Why We Should Stop Telling People to “Act Their Age.”

sad floor grief cry

Before I let you anywhere near what transpired the other day, I wanted to let you know that I’m normally a really chilled, grounded, fair and even person.

I’m generous and loving and don’t generally react this way.

But on this particular day, I short-circuited and turned into someone I’d forgotten even existed.

It wasn’t at all pretty.

It started with such a simple thing. We were both getting ready to go out, and I noticed that my partner was wearing a jumper that looked very much like one of mine. In fact, for some reason I felt fairly certain it was mine. Now, in the usual way of things, that wouldn’t matter one bit. I’d think it was cute, one of those things you do when you love someone. A bit like wearing the person we love’s jacket or scarf or pyjama top.

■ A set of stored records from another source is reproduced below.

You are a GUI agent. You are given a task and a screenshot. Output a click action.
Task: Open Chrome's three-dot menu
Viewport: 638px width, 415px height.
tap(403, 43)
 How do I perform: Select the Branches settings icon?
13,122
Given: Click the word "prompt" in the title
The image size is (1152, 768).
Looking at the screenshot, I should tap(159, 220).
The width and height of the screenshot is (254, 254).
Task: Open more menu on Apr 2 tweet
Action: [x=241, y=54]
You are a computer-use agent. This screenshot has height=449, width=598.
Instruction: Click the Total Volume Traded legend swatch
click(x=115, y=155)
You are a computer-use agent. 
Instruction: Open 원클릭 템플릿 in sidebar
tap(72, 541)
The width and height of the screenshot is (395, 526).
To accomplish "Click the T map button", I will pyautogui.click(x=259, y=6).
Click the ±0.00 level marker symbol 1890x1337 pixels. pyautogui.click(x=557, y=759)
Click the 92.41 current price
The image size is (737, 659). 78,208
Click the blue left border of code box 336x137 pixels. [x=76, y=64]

However, in this particular moment, the last thing I thought was “how cute!” I suddenly found myself in the grip of something so huge it swamped me before I could grab hold of it. Not only did a major part of me become convinced that the jumper was mine, I also became sure that my partner had gone rooting through my things and taken it without permission.

Part of me looked on, horrified, as this other part of me struggled not to erupt in blind fury. I wanted to accuse them of what I was convinced they’d done, to rip the jumper off their back, to scream,

How dare they! Didn’t they understand?

I could feel the heat of white hot anger rising through me like the molten lava from a volcano about to erupt, and I couldn’t quell it! I was ready to pull hair, scratch and bite, tussle them to the ground, kick and scream and do whatever it might take to get what belonged to me back!

All this, I hasten to reassure you, was going on inside my head, not out loud. The bit of me that was still sane and looking on aghast was just as shocked and horrified as you are! The other bit of me didn’t care.

The other “me” was so livid, so wounded, so outraged it was prepared to commit murder right at that moment!

This was, as you’ll appreciate, a really delicate situation, and I tried to handle it the best I could. I tried to cover what I was feeling inside, knowing that it was utterly unreasonable, ridiculous. Indeed, the part of me that was looking on in horror kept trying to tell the part of me that wanted to explode and snarl that this was crazy.

But however hard I tried, I struggled to quash the emotional reaction that seemed to be growing more dangerous and outrageous every moment.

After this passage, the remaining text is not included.